- VW removed currywurst, an iconic bratwurst dish, from its cafeteria in favor of a vegetarian option.
- Ex-German chancellor Gerhard Schröder took to LinkedIn to complain, likening the dish to power bars.
- Currywurst is a fried bratwurst covered in a spiced tomato and curry sauce and served with fries.
- See more stories on Insider’s business page.
When the Volkswagen headquarters cafeteria in Wolfsburg, Germany, removed the iconic currywurst from its menu in favor of a vegetarian option, the company received backlash from one well-known fan of the popular bratwurst dish – former German chancellor Gerhard Schröder.

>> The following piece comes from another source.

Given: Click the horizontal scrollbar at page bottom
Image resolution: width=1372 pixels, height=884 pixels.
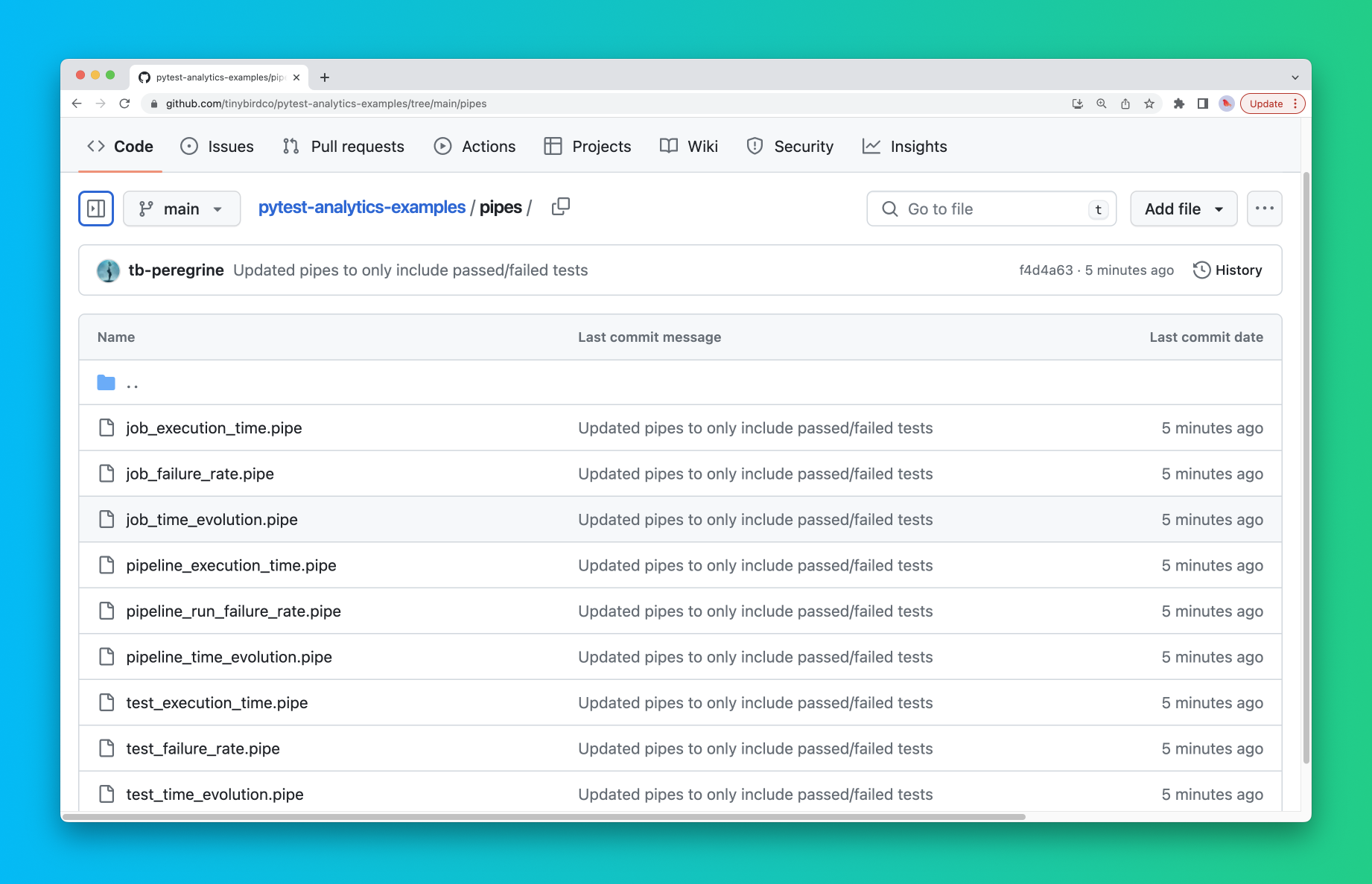Looking at the screenshot, I should click(544, 817).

“Do employees at VW really want this?” he said on a LinkedIn post in German, where he ranted about the dish’s removal and created a new hashtag, #savethecurrywurst. “A vegetarian diet is good, and I even do that in phases. But basically no currywurst? No!”
Currywurst is a national favorite dish in Germany and consists of fried bratwurst covered in a spiced tomato and ketchup sauce and sprinkled with curry powder. It’s usually served with fries or bread.
Currywurst is such a popular dish that it’s estimated that Germans eat 800 million portions of currywurst every year.
“Currywurst with fries is one of the power bars of skilled workers in production. It should stay that way,” Schröder said.
Schröder noted that the Volkswagen butcher shop sold 7 million currywurst dishes in 2019 alone, and the sausage dish was voted the national favorite cafeteria dish for the 26th year in a row, according to Deutsche Welle. It’s so popular that it’s estimated that Germans eat 800 million portions of currywurst every year.
Similar to the US, demand for vegan and vegetarian products has risen in recent years in German while meat consumption has slumped, according to Deutsche Welle. Major fast food chains from Panda Express to Starbucks have jumped onboard the fake meat craze, and companies like Oatly and Beyond Meat that offer plant-based alternatives to traditionally non-vegan foods have seen successful initial public offerings.
The plant-based trend hasn’t won over Schröder yet, though.
“Will I like the vegan version? We will see,” he said.